#### Items
-- START --

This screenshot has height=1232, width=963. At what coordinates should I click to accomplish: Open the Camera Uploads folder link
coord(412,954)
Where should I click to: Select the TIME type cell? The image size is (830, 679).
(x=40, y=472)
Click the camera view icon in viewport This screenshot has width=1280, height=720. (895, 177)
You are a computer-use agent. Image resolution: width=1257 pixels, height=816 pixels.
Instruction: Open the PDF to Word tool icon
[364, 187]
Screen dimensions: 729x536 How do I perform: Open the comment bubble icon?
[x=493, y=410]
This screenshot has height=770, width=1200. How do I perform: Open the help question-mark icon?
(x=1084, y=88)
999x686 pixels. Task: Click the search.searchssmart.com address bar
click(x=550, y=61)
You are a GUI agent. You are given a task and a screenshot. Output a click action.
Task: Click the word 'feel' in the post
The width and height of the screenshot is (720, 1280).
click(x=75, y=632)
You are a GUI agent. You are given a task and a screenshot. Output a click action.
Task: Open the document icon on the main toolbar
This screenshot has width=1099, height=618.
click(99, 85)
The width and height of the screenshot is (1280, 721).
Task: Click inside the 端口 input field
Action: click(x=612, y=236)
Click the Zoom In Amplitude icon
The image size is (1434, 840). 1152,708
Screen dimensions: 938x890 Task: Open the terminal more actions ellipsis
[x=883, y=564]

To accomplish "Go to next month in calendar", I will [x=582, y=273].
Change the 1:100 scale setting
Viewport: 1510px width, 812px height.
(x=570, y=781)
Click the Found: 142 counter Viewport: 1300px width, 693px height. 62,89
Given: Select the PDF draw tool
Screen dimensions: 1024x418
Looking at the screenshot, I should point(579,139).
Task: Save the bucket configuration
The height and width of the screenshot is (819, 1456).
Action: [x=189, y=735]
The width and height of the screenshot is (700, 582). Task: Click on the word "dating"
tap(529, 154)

-- END --

#### Work to complete
Repeat the data word for word, beginning at the line that contains "will [x=582, y=273]." and continuing through the end of the data.

#### Task solution
To accomplish "Go to next month in calendar", I will [x=582, y=273].
Change the 1:100 scale setting
Viewport: 1510px width, 812px height.
(x=570, y=781)
Click the Found: 142 counter Viewport: 1300px width, 693px height. 62,89
Given: Select the PDF draw tool
Screen dimensions: 1024x418
Looking at the screenshot, I should point(579,139).
Task: Save the bucket configuration
The height and width of the screenshot is (819, 1456).
Action: [x=189, y=735]
The width and height of the screenshot is (700, 582). Task: Click on the word "dating"
tap(529, 154)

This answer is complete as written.